“Million Dollar Traders’ Oprah style group discussion!

Wiki quote, [B][I]“Million Dollar Traders was a 2009 British reality television series devised by hedge fund manager Lex van Dam which recreated the famous Turtle Traders experiment devised by Richard Dennis in the 1980s.”[/I][/B]

This famous TV series was recently mentioned on the 301 Moved Permanently thread.

A few of us thought it could be a great topic for a group discussion here on babypips. So here it is, an Oprah style group discussion on the 2009 British reality television series, “Million Dollar Trader”.

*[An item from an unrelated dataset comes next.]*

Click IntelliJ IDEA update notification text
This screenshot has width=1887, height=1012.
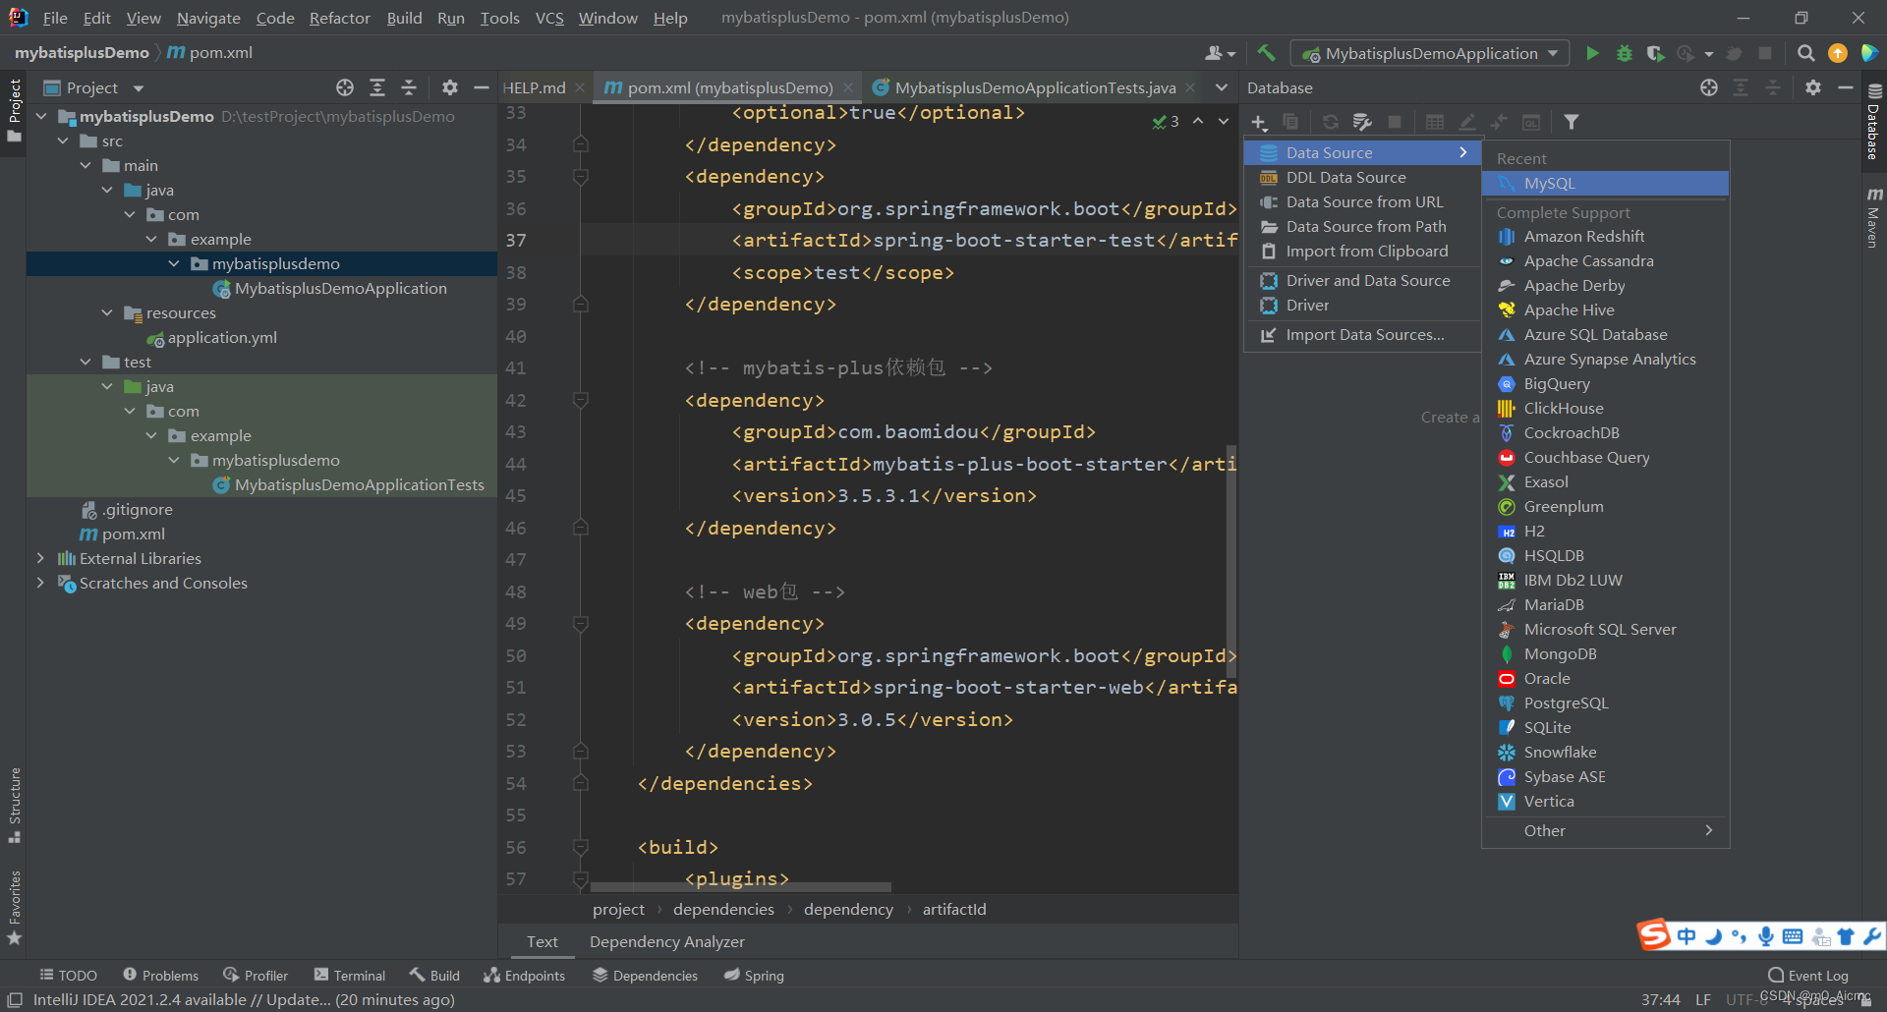244,999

Here’s a youtube link to the series.
Million Dollar Traders (Full Series 1 of 3) - YouTube

And a link to the Wikipedia page briefly explaining the series.
Million Dollar Traders - Wikipedia, the free encyclopedia

[B]So here’s our first homework assignment, watch the series and let’s talk about it.[/B]

Right on d-pip :slight_smile:

Okay, so I will start watching the videos one at a time. What is the objective of the discussion? Do we just comment on here what we think of that trading “experiment” and how each individual deals with their issues, characters and such? Maybe finding out if we can relate to any of them? Just throwing some ideas…

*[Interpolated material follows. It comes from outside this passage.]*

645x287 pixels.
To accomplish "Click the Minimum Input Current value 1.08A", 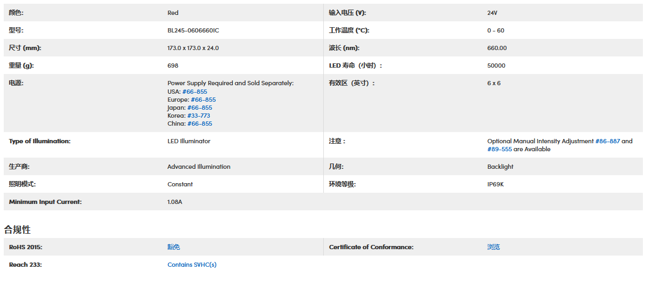I will pos(175,202).

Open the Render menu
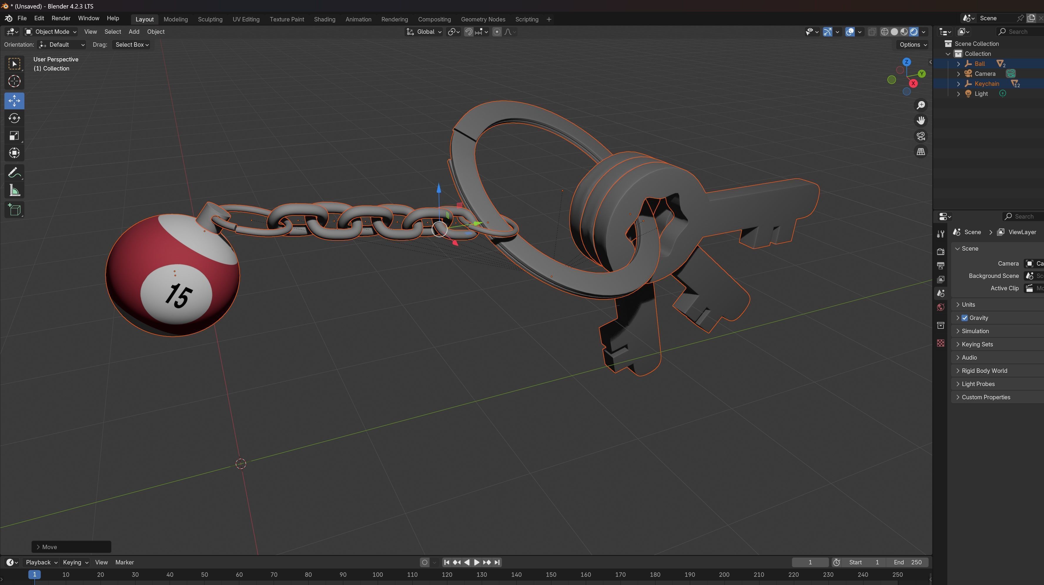61,18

I saw this quite some time ago. I am British so I saw it back then.

Anton Kreil has since moved on to set up a social investment company and is all around stocks. This is actual trading in a hedgefund so it is about team work but if you have a great hedge then your account will be regularly funded. Stocks are a different animal and HNW investors prefer equities over currency.

In terms of style, well that’s just what hedgedunds are about remember these guys are like the black boxes of the finance world, untouchable and unregulated. The banks use them to get round legialation when making high risk investments. I think as beginners it was no place to start. I wasn’t surprised to see all the anger. They should have joined a stock broker before becoming traders. No surprise there were only 3 standing.

Great reply, emeraldorc - articulate as ever…

I expressed perplexity at some of the ethics in the experiment, and when Emile (the Scouser) told Anton

[I]‘There is a fine line when dealing with people, City or no City’
[/I]

I felt definitely on his side, because the market crash - the greatest in a generation - was no place to put

a group of beginners into for trading stocks… or, for that matter, any investment instrument…

While there were worthwhile points about the programme, the way in which Anton dealt with some of

the group concerns was too unforgiving: as I said in another post on Forextown, where Anton himself

commented, I have huge respect for him as a trader, but the way in which he conducted himself on

screen, at times, was a ‘fine line’, as Emile said, between trying to instil the right sense of ‘anger’

about ‘attacking’ the markets (and making money out of it with proper strategising) and lacking in

empathy or basic communication skills when dealing with his new recruits and their concerns.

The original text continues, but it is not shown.